Bref, il n'allait pas y avoir de référendum, elle le réitère le 26 février 2019. Et un acteur important, c'est Jean-Pierre Charbonneau, qui est président du Mouvement Démocratie nouvelle, parce que le même jour, évidemment, la ministre annonçait une subvention de 225 000 $ au Mouvement Démocratie nouvelle. Lui, Jean-Pierre Charbonneau, portait un jugement très dur sur ceux qui auraient voulu un référendum, et je le cite : «Au Québec, les gens qui, actuellement, demandent un référendum sont ceux qui sont pour le statu quo.» Fin de la citation. Il avait déjà étiqueté que ceux qui voulaient un référendum, c'était le statu quo. Puis la ministre, le 26 février, elle dit : Non, non, non, il n'y aura pas de référendum, ce sera au niveau d'une loi que l'on va procéder.
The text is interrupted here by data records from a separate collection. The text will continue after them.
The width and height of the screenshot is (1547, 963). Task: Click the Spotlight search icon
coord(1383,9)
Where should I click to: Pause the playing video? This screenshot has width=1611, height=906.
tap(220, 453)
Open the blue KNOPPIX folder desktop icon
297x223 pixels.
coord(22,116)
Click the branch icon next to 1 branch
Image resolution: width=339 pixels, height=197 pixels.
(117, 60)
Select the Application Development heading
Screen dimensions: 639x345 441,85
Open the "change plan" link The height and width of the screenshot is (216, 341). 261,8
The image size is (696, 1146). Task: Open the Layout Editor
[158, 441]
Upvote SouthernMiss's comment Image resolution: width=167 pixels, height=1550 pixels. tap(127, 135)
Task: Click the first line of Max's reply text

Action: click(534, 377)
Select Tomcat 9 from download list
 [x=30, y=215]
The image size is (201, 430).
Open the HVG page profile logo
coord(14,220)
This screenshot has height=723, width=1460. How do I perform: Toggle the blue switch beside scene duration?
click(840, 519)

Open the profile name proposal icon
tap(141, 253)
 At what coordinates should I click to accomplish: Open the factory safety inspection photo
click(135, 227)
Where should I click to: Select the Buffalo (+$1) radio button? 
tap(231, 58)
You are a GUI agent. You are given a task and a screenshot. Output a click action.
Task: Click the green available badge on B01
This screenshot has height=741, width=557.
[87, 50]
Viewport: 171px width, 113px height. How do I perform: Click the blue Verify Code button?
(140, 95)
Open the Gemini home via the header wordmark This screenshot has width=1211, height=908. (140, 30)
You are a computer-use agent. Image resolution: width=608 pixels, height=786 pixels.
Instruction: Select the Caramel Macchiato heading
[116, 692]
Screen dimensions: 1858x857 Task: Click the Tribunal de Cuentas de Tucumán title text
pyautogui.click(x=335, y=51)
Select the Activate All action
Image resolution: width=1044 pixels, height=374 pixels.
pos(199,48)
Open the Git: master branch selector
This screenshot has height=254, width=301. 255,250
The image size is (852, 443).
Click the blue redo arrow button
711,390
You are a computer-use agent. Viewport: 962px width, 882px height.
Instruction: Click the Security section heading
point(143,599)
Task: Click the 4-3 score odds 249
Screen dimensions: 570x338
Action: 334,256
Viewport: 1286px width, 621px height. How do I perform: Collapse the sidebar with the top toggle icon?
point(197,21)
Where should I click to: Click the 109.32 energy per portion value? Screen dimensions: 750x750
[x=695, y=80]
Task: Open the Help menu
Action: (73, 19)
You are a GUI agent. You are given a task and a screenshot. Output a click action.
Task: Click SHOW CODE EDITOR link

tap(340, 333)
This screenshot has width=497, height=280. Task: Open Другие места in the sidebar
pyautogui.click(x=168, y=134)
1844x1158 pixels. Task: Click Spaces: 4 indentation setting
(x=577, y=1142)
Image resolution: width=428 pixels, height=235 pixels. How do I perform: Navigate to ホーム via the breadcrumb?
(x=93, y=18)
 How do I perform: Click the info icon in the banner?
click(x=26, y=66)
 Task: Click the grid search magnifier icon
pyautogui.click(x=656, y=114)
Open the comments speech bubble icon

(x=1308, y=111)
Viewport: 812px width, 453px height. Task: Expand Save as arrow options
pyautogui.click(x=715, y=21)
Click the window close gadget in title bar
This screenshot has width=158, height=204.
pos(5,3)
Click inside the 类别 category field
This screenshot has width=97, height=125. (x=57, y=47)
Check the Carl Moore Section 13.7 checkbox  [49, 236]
Il y a eu, Mme la Présidente, bien évidemment, dépôt du projet de loi. Le projet de loi n° 39 a été déposé à minuit moins cinq. Je vous ai dit que, dans l'entente de mai 2018... disait que vous allez déposer un projet de loi, au plus tard, le 1er octobre 2019. Bien, le projet de loi, Mme la Présidente, a été déposé quelques jours avant, le 25 septembre 2019. Puis pourquoi expliquer ça, Mme la Présidente? Le 25 septembre 2019, le premier ministre disait ce qui suit, je le cite : «C'est plus complexe que ce que je pensais. On avait souhaité une mise en oeuvre plus tôt, mais on a sous-estimé l'ampleur de la tâche.» Fin de la citation. 25 septembre 2019, minuit moins cinq, dépôt d'un projet de loi de 227 articles.

Les deux derniers articles, juste pour vous montrer, Mme la Présidente, puis vous me permettrez... En tout respect, ça fait un peu brouillon. Les deux derniers articles, Mme la Présidente, excusez du peu, balayaient du revers de la main une grande loi québécoise, celle de 1978, la Loi sur les consultations populaires. L'article 226 puis 227 disaient : Ça va se faire par référendum, puis, la Loi sur la consultation populaire, on met ça de côté, elle ne s'applique pas, puis voici la question. Je vais vous lire peut-être tantôt, si j'ai le temps, la question de 35 mots qui va être posée, puis c'est oui ou non, il y aura un référendum.

Alors, premier recul. Exit, mai 2012, l'engagement du premier ministre de faire en sorte que ça se fasse par loi, réitéré le 26 février par la ministre. Quelques mois après, ils disent : Non, non, non, ça va se faire par référendum. Première déception chez Jean-Pierre Charbonneau, qui a dit : Ceux qui veulent un référendum, c'est les tenants du statu quo. Premier recul, premier reniement. Il y a eu un reniement, il a renié sa parole sur cet aspect-là.

Poursuivons. Donc, le dépôt du projet de loi, Mme la Présidente, 227 articles, le 25 septembre 2019. On voyait que le premier ministre, de son aveu même, disait : C'est plus complexe que ce que je pensais, on a sous-estimé l'ampleur de la tâche. Ça, Mme la Présidente, prenez l'analogie des Dents de la mer. Ça, c'était Jaws 1, Les dents de la mer 1. Jaws 2, «the return», le retour, a eu lieu, Mme la Présidente, quelques mois après, deux mois après, le 5 décembre 2019.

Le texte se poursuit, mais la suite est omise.